You pivoted to the topic of history from the topic of theology that I was addressing. If you actually believe that a divinity existed, then you should worship that divinity because you believe it actually exists/ed. If you are merely thinking of a divinity that you don't believe ever existed, you probably aren't going to worship it.
 
Certainly hallucinogens (often called ENTHEOGENS because people "see God") play a role in some religious experiences. And hallucination has a central role in many religions in general. Hallucination is one of the main ways the Church accepts new doctrine (although they call it "revelation") so it wouldn't be a huge stretch for hallucinogenice materials to be integral in the faith.
 
Cypress just wants people to know he's really mad. And there's no good way to "stamp dose widdle feet" online. So he does that shit.
Any objective analysis you might offer will run roughshod over Cypress' attempts to preach his favorite sermons from Quora.
 
You used to say nobody wrote anything about Jesus for six decades, so after reading my posts you finally learned that claim was incorrect.

But you are still shooting wide of the mark.

The earliest gospel was probably written at least 30 years after the crucifixion, not two decades. But it credibly can be interpreted as the firsthand reports of Peter, as recorded an organized by his companion Mark.

Paul's letters are the Christian writings that are more like about 20 years after the crucifixion.
But in Corinthians, Paul mentions much earlier writings or oral reports about Jesus he had received and passed on to the churches of his mission. Corinthians is written around 50 AD, and Paul began his ministry to the gentiles in the early 40s or late 30s. So these earlier reports or writings Paul received and shared with his ministry arguably go back to the earliest years of the Church in Jerusalem in the 30s.

Wrapping up, we have historical data points showing that there were reports of Jesus going back to the earliest days of the Jerusalem church in the 30s, and the evangelists Paul and Mark were in direct contact with the original Apostles of Jesus.

Ye.s When they were 'written down' is just a dishonest attempt at misleading people into believing it's a story made up many years after the fact. That is clearly not the case, as is shown by other events in the time frame.
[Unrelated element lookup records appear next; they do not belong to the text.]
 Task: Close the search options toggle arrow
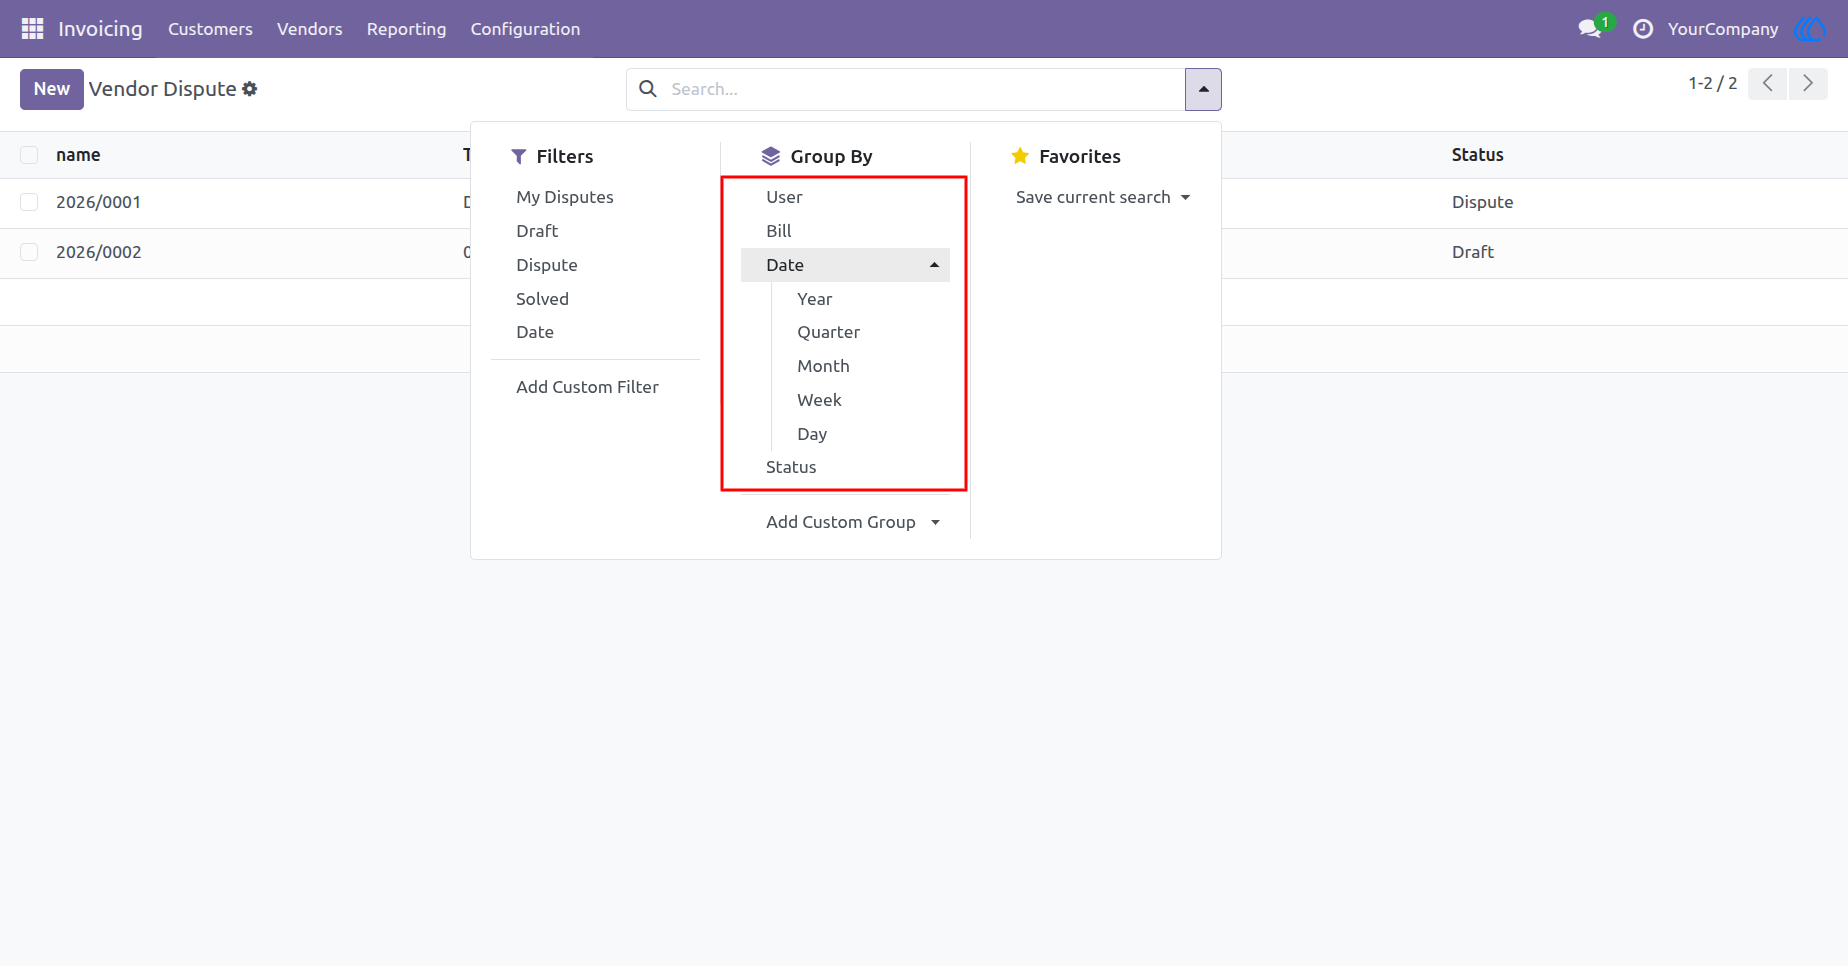[x=1203, y=89]
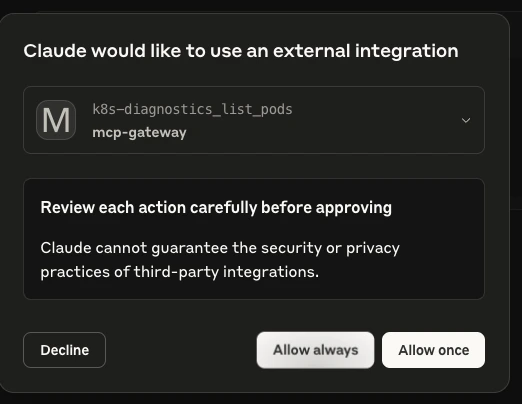Image resolution: width=522 pixels, height=404 pixels.
Task: Click the word 'Claude' in the dialog title
Action: point(55,51)
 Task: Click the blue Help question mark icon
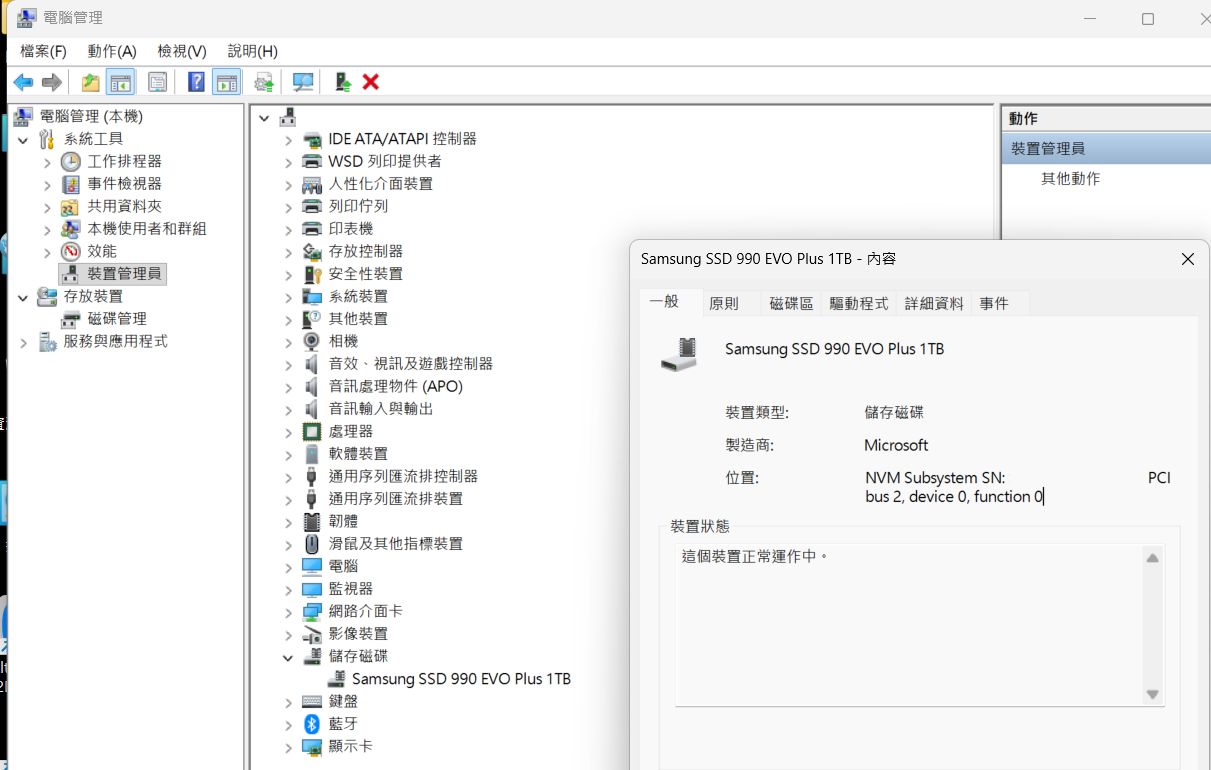tap(197, 82)
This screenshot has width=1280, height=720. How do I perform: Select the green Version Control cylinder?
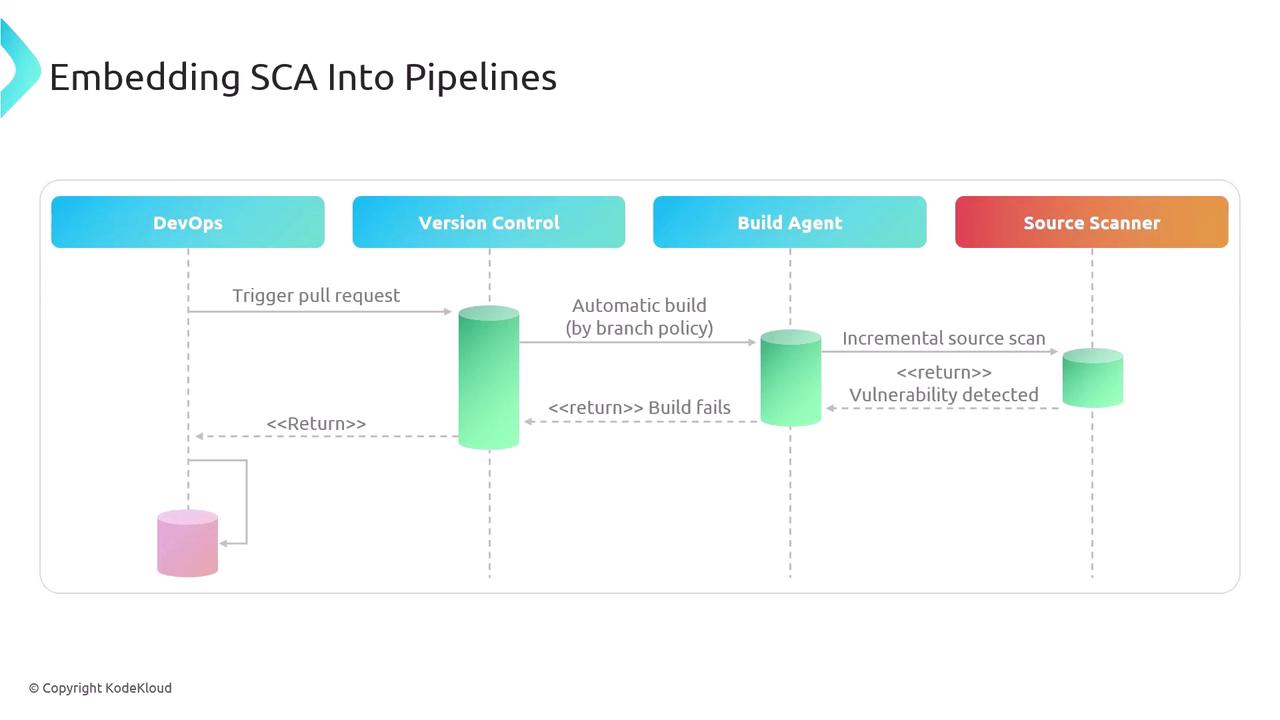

A lot of crypto-pagans and both left and right wing ideologues have a vested interest in destroying Christian influence on culture, dishonest economic practices, sexual deviancy, and promotions of the traditional family structures in favor of some fake 'rationalism' and 'technocracy' fads.

Others hope to peddle their own mythical fictitious rewrites as somehow becoming valid if they can destroy the credibility of the orthodoxy, as Walther Bauer and his flunky Elaine Pagels tried to do with their agenda re Gnosticism, building some silly conspiracy theory around 'the real Jesus' being somehow repressed and the 'truth' destroyed over the centuries by evil churches n stuff as a substitute.